Execute manually (Monday morning is fine, or any time — the SQL is parameterized off `current_date`). Inspect each node:

- **Run BigQuery**: 10 items, each with `{ section, data_json }`.
- **Parse Sections**: 1 item with `sections` keyed by `A_oss_summary` … `J_studio_summary`.
- **Render Body**: `header`, `body`, `week_start`, `week_end`. Body should look like `references/report-template.md`.
- **Generate TLDR**: 2-3 sentences, numbers in `*bold*`, no em-dashes, no banned filler.
- **Combine**: `final_message` ready to post.
- **Slack Message**: posts to the channel.
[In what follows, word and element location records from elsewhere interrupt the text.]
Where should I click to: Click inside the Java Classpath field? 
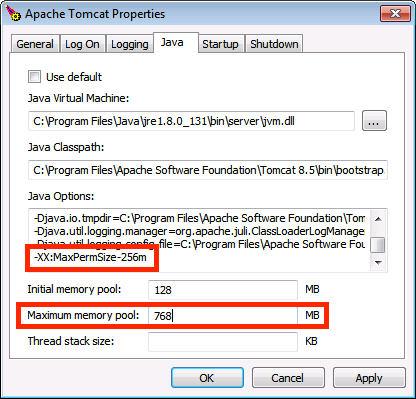pyautogui.click(x=208, y=170)
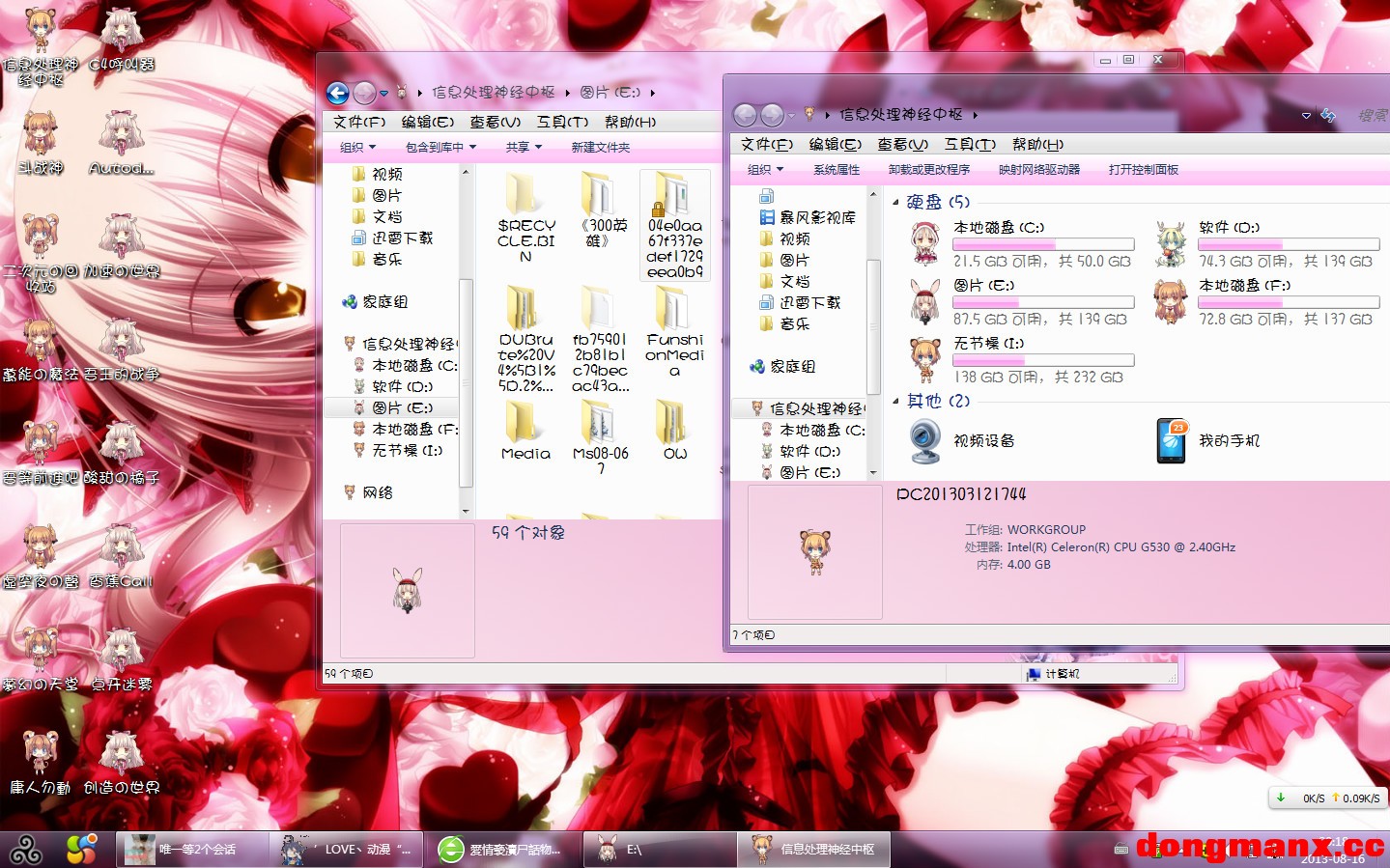Collapse the 其他 (2) group
The width and height of the screenshot is (1390, 868).
895,402
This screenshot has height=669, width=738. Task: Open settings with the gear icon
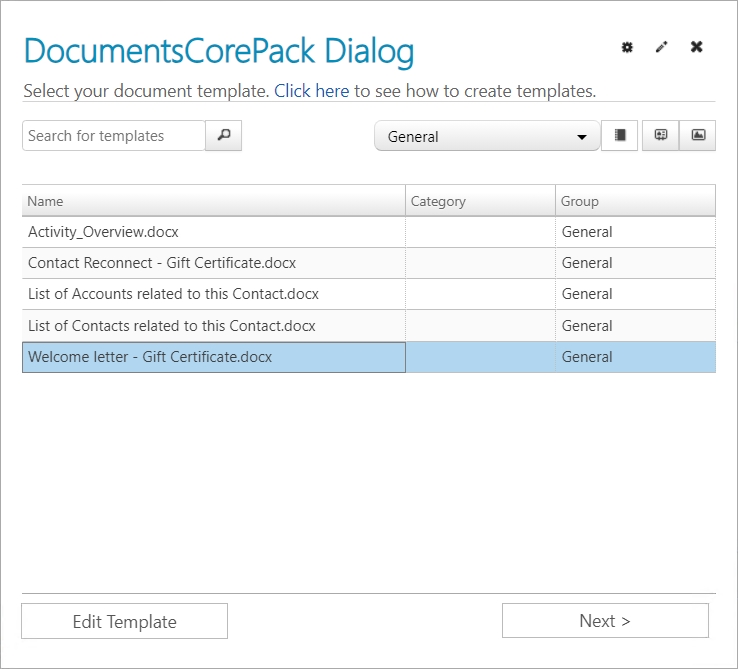[x=627, y=47]

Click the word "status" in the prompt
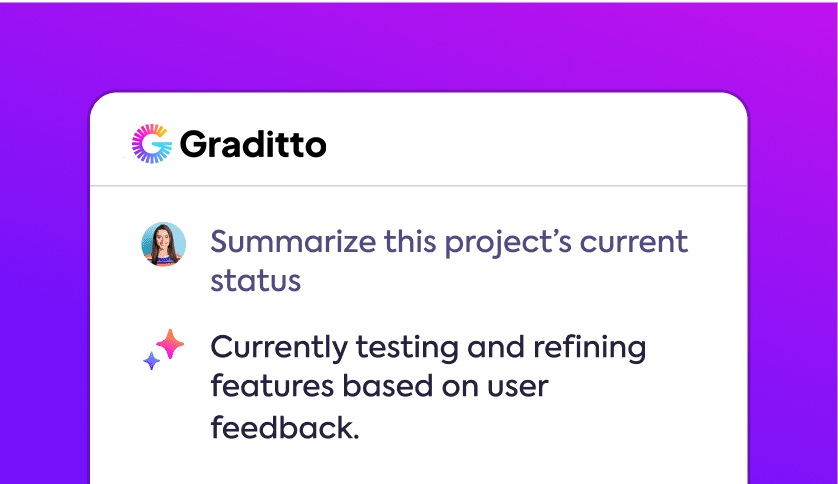(255, 281)
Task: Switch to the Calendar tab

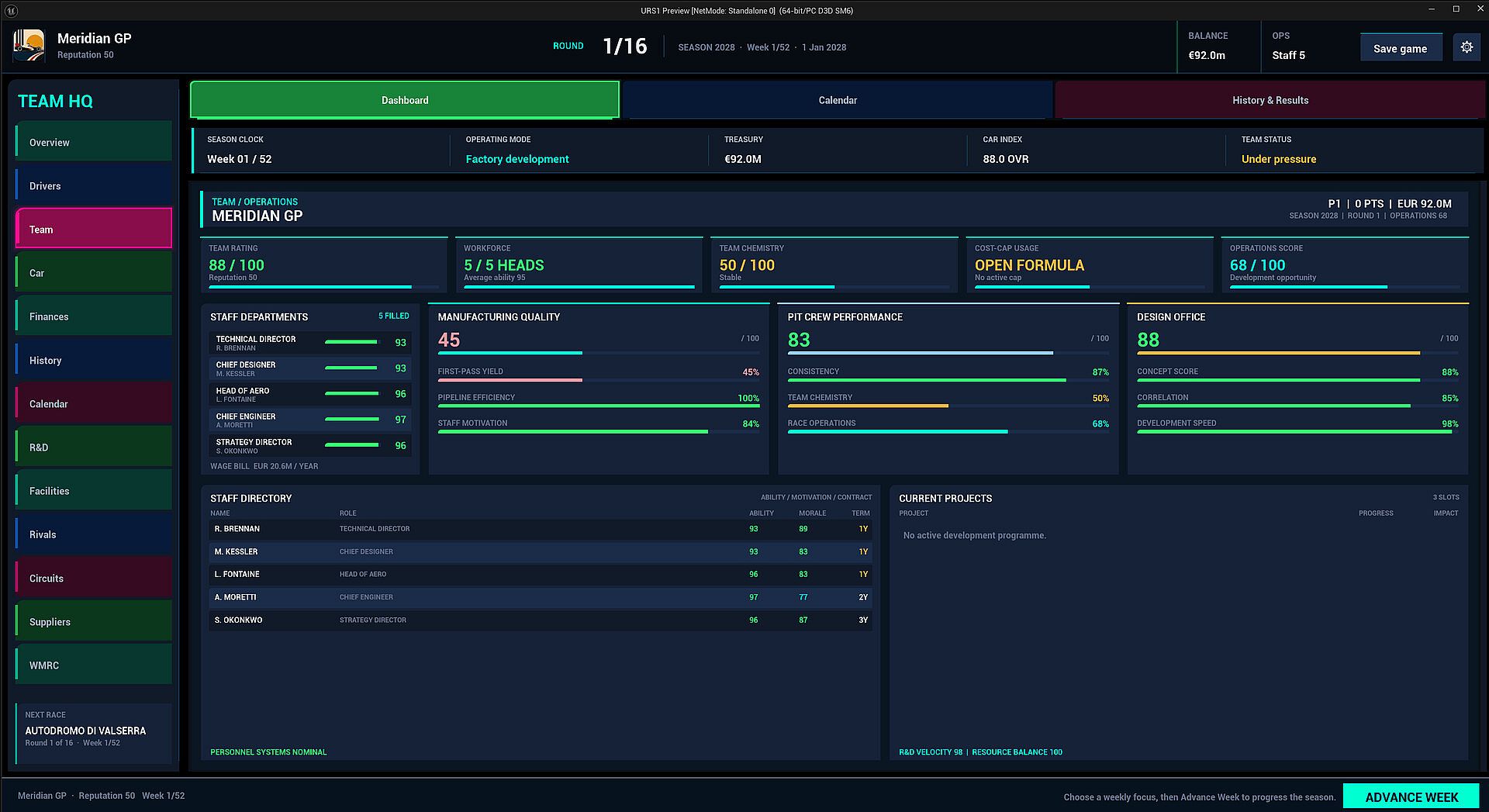Action: click(x=838, y=100)
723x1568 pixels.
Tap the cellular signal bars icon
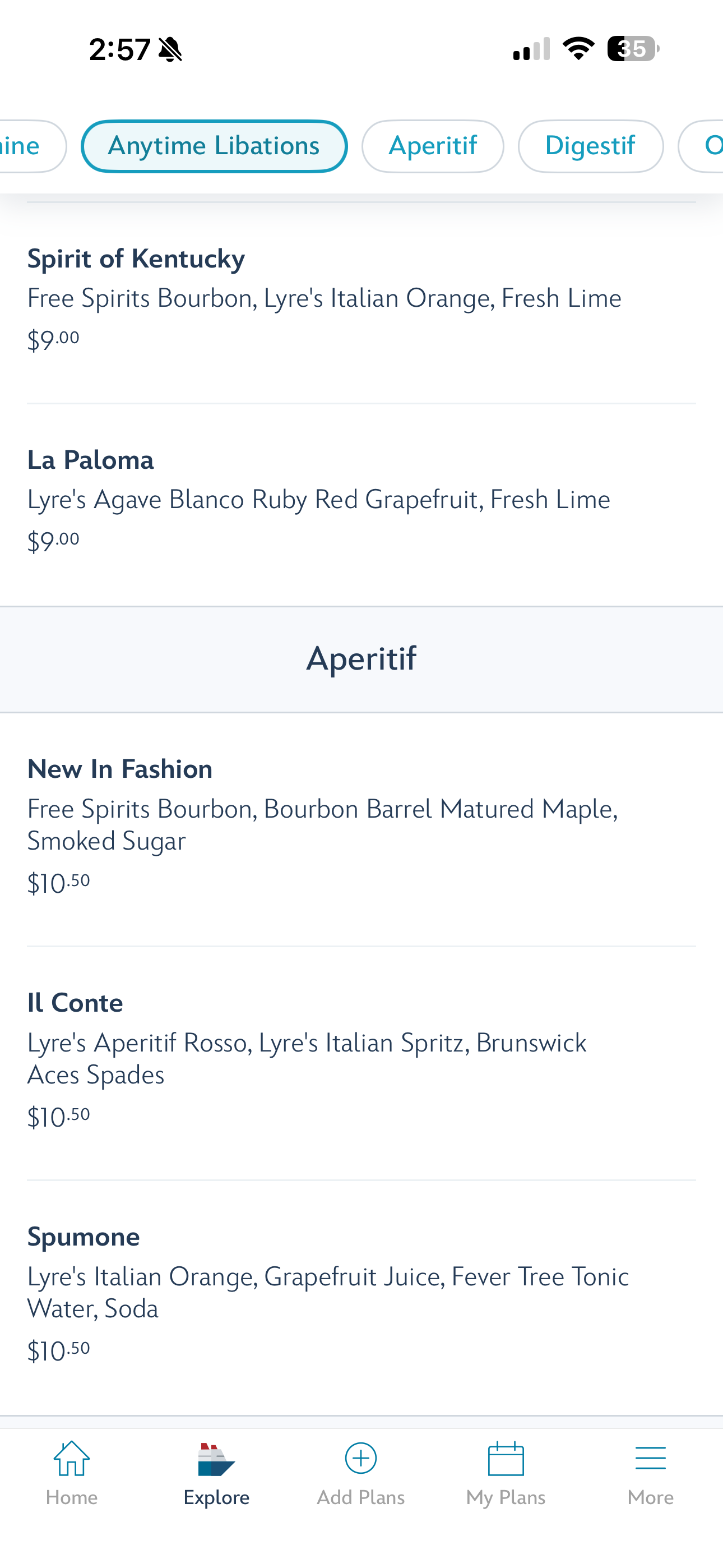[x=531, y=49]
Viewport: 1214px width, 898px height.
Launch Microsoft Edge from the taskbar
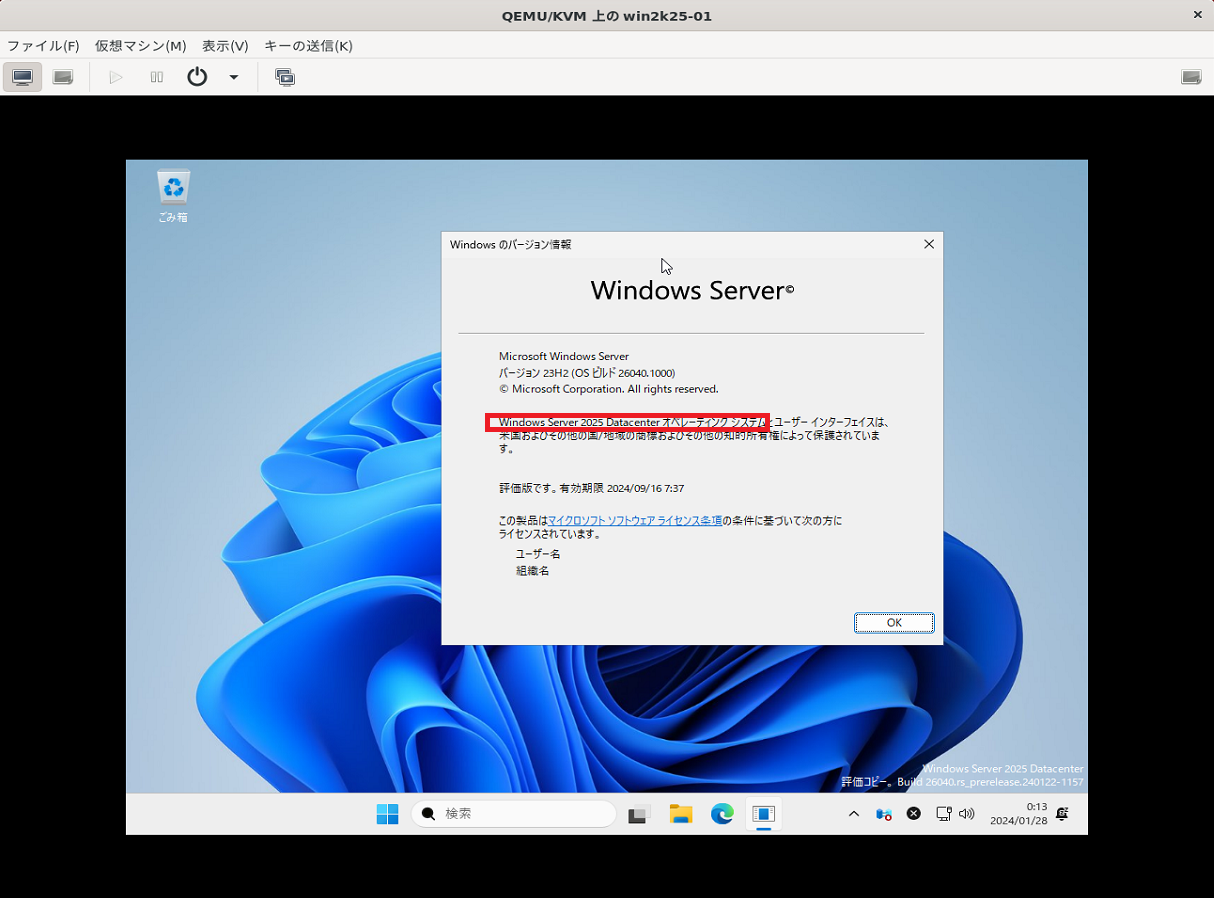click(x=722, y=814)

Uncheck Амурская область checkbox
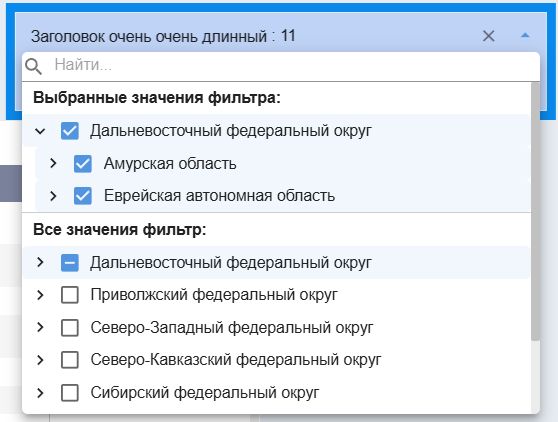(83, 164)
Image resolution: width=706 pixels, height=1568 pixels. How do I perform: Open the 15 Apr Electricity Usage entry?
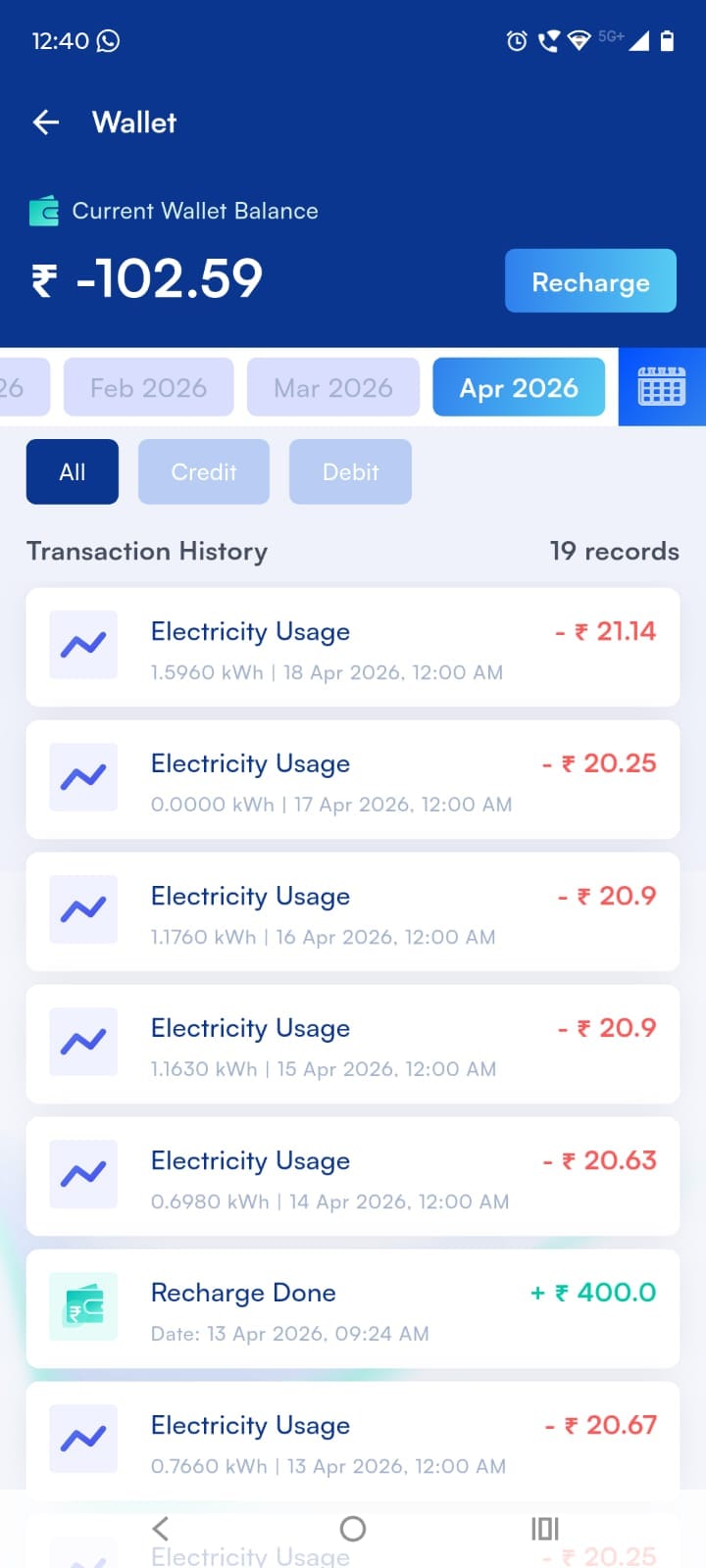coord(353,1044)
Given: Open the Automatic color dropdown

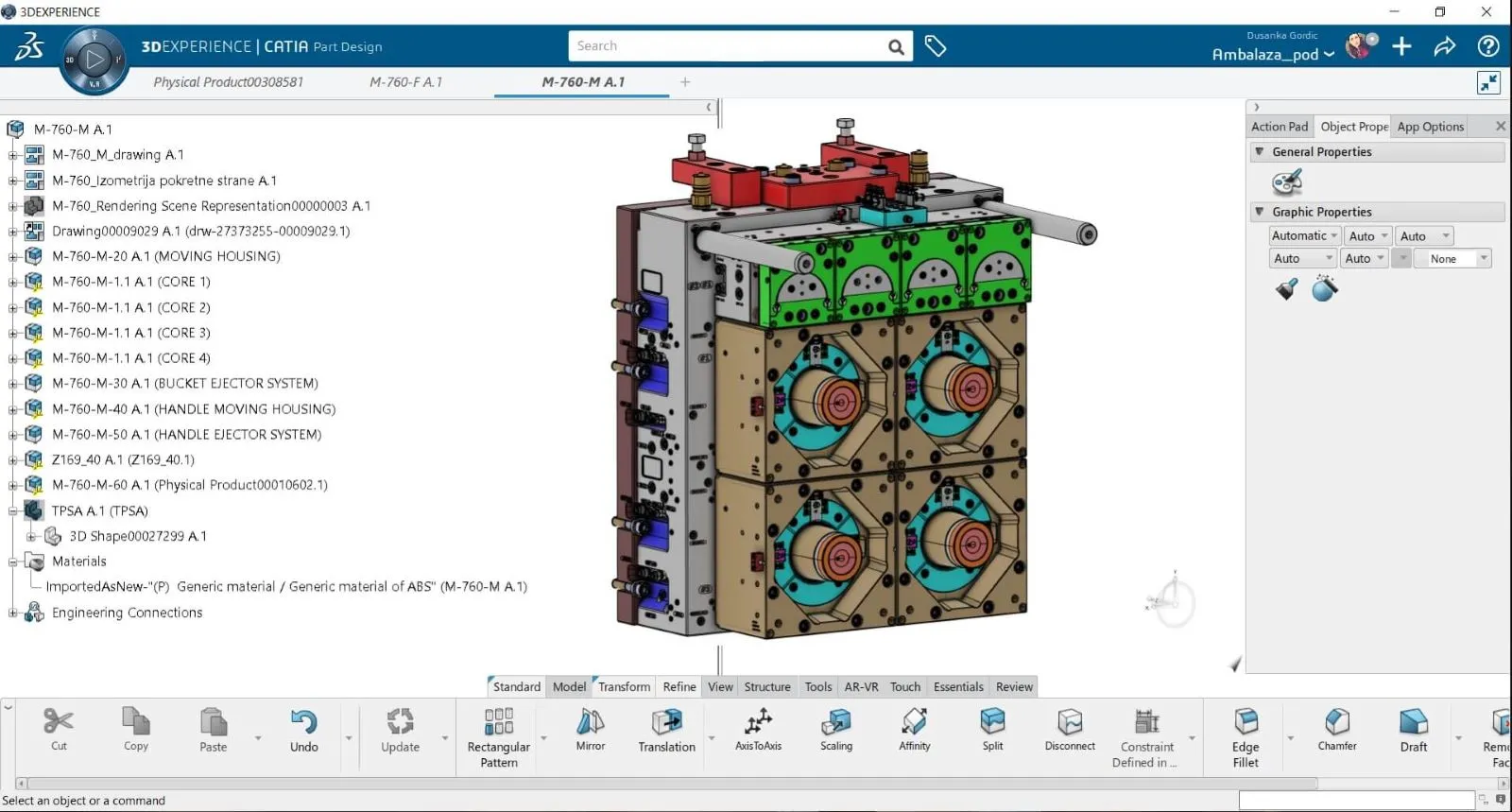Looking at the screenshot, I should (x=1304, y=236).
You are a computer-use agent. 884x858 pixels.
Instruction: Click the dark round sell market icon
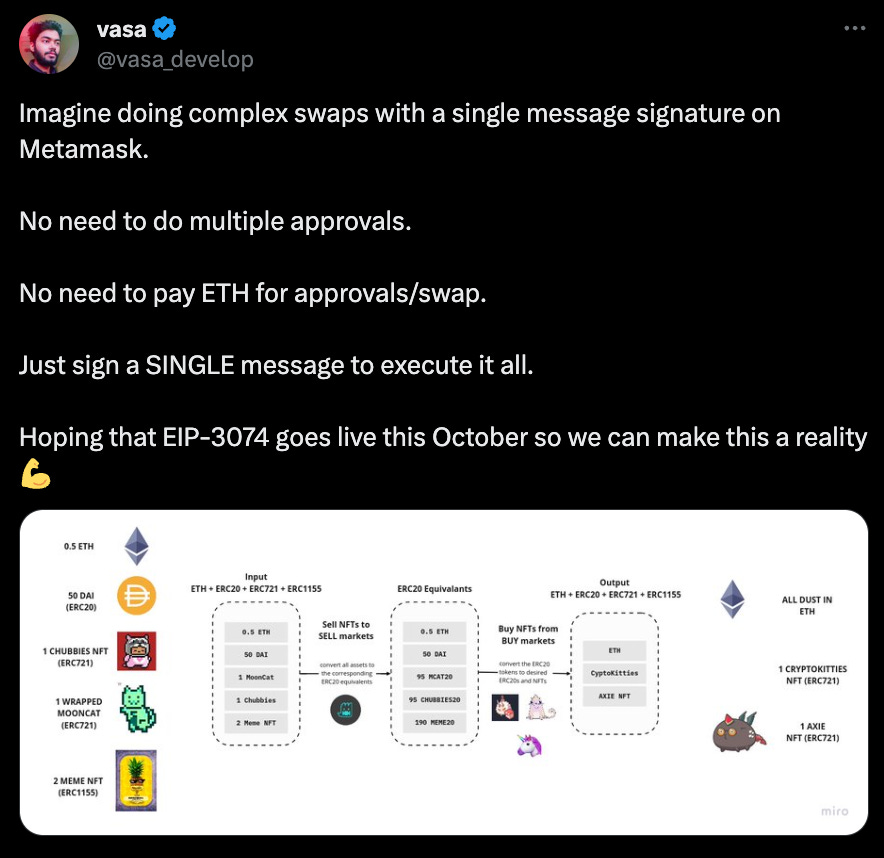345,711
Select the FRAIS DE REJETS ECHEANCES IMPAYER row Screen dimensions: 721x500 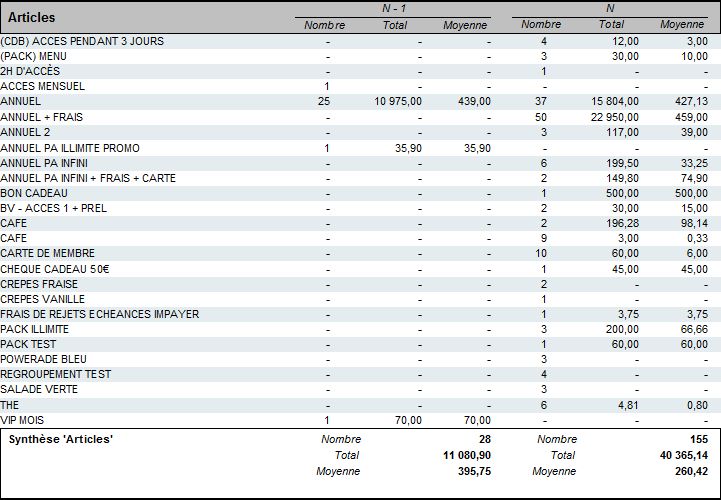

If you switch LLM provider, the TL;DR field path may change — `combine.js` already tries the common Anthropic / OpenAI / LangChain shapes, but verify in the run log.

## Knobs

| Knob | Where | Current value | Why |
|---|---|---|---|
| Schedule | Schedule Trigger node | Mon 09:00 UTC | Reflects ISO-week ending the previous Sunday |
| Materiality threshold (general) | `tldr_system_prompt.md` | `\|WoW%\| ≥ 25%` | Below this is exec-noise |
| Materiality threshold (totals) | `tldr_system_prompt.md` | `\|WoW%\| ≥ 15%` | Total revenue / total tokens move slowly |
| PEL volatility | `tldr_system_prompt.md` | Always skip | Marketing PEL swings are noisy |
| Section coverage | `tldr_system_prompt.md` | TL;DR may omit quiet sections | Don't pad with "OSS was steady" |
| Bold rule (body) | `render_body.js` | Bold headline numbers only | Not WoW%, not "was X%" context |
| Direction arrow | `render_body.js` | `↑ ↓ 0%` | Visual scanning, no `+`/`-` chars |
| Em-dash policy | both | Banned everywhere | Avoids "AI slop" appearance |

## Constraints

### DO NOT

- Run the original multi-statement `weekly_report_combined.sql` from `dwh-data-model-transforms` through n8n's BQ node — only the last block (J_studio_summary) will come out. Use `queries/weekly_report_combined.sql` here.
- Rename the n8n nodes "Render Body" or "Generate TLDR" without updating the references in `combine.js`.
- Add bolding to WoW percentages, "was X%" context, or non-numeric words. Body must follow the locked layout in `references/report-template.md`.
- Introduce em-dashes (`—`) or en-dashes (`–`) anywhere in the body or TL;DR. Use commas / parentheses / colons.
- Trust a single-week PEL move > ±50% — confirm with the body's other numbers before letting the LLM headline it.
- Hardcode the Slack webhook URL inside `combine.js`. Pass it via the Slack Message node only.

### DO

- Update `references/report-template.md` whenever `render_body.js` layout changes — the template is the visual contract.
- Bump the `Reference TL;DR` block in `tldr_system_prompt.md` after every prompt change so we have a regression anchor.
- Keep `queries/weekly_report_combined.sql` in lockstep with `dwh-data-model-transforms/queries/weekly_report_combined.sql`. KPI changes there must be ported here.

## References

- Source SQL (multi-statement, dev/EDA version): `dwh-data-model-transforms/queries/weekly_report_combined.sql`
- Spec doc with KPI definitions: `dwh-data-model-transforms/queries/weekly_report_combined.md`
- BigQuery cost: ~537 MB scanned per run (dry-run upper bound).